1dSVAR.R should be already in the most recent version of AFNI package (say, under ~/abin/).
If you know the directory (e.g., ~/abin/) 1dSVAR.R is in, launch it inside R by typing/copying, for example,
If you are not sure about the location of 1dGC.R, copy the following into R (assuming 1dGC.R is under the same directory as the AFNI graphic viewer):
source(paste(strsplit(system('which afni', intern=TRUE), "afni")[], "1dSVAR.R", sep=""))
or (assuming 1dGC.R is on one of the search paths)
source(Find(file.exists, file.path(strsplit(system("echo $PATH", intern=TRUE), "\\:")[], "1dSVAR.R")))
1dSVAR.R works in a procedural or streamlined fashion with a string of inputs about parameters and options, and can run analysis at both individual subject and group levels. Hopefully anything else should be self-evident from there.
In case the program chokes because of failure on installing packages such as vars, network, tcltk, etc. for some reason, run the following commands in R:
install.packages("vars",dependencies=TRUE) install.packages("network",dependencies=TRUE) install.packages("gsl",dependencies=TRUE) install.packages("car",dependencies=TRUE)
To quit R, type
(or hit letter "d" while holding down CTRL key on UNIX-based systems).
Some suggestions about input files below might be too specific for FMRI data. Make proper adjustment if the program is used under other circumstances.
(1) All input data are assumed having a suffix of .1D in the AFNI convention, and they are typically time series at regions of interest (ROIs) and from covariates such as conditions/tasks of no interest, head motion and physiological noises). They should be structured in a pure text format of either multiple one-column files or one multi-column file.
(2) Header is NOT allowed in a one-column input file, but is optional for a multi-column input file: If provided in the first row, it has to be the labels of those ROIs/nodes, as the format of data frame in R. ROI time series as input are required, but covariates are optional. All ROI time series can be stored in one data frame, or multiple one-column files, but not a mixture.
(3) The minimum pre-processing steps for the ROI time series include slice timing correction and volume registration. Spatial smoothing is typically recommended for noise reduction, but not mandatory. It is the change relative to the baseline that is comparable across blocks/runs, regions, and subjects, therefore signal normalization through scaling in terms of the loose concept of percent signal change is very important, and it can be done during the pre-processing, or you can leave it for 1dGC.R to handle.

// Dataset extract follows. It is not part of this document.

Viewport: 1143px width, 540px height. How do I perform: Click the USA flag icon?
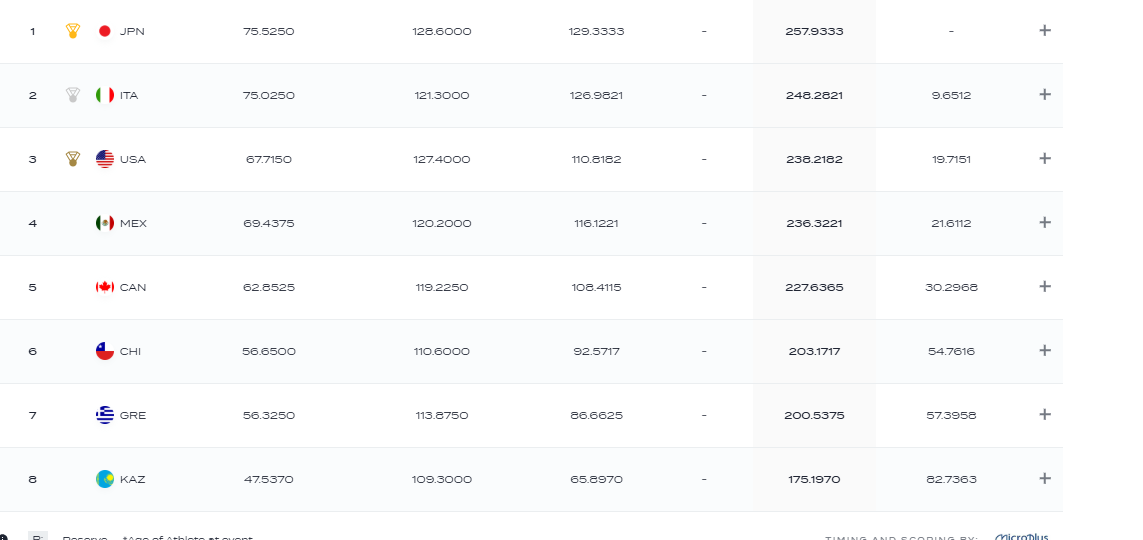(105, 159)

(4) Any confounding effects are better entered as covariates in the causality model unless they are orthogonal to the autocorrelation present in the network, which is rarely true.
(5) Since the low frequencies (drifting effect including baseline) in the signal can be modeled with polynomials embedded in the causality model, it's NOT recommended to remove the trend (including baseline) during the pre-processing because of argument (4) above. You don't have to include the polynomial time series from the design matrix as covariates for input, but if you do decide to include them, disable the embedded option in the program by specifying an order of -1 for polynomials in the program.
(6) Covariates should be in separate file(s) from ROI time series files, and can be stripped from the design matrix of the individual subject regression analysis. All the ROI time series can be multiple one-column files or one multi-column file, but not a mixture of both formats. The same is true for covariates, but they don't have to be of the same format as the ROI files. All time series from ROI and covariates must have the same length and match up in temporal sequence. They can be data from multiple blocks and/or runs stitched together.
(7) If you want to censor out a few time points in the time series, create one covariate for each censored time point with the same length of the time series and with all 0's except putting a 1 at the censored time point.
(8) Input files for group analysis with mixed-effects meta-analysis are supposed to be path coefficients (plus corresponding t-statistics if available) saved from analysis at individual subject level.
I thank Patrick Brandt and Chris Sims for theoretical consultation, and Bernhard Pfaff for programming support.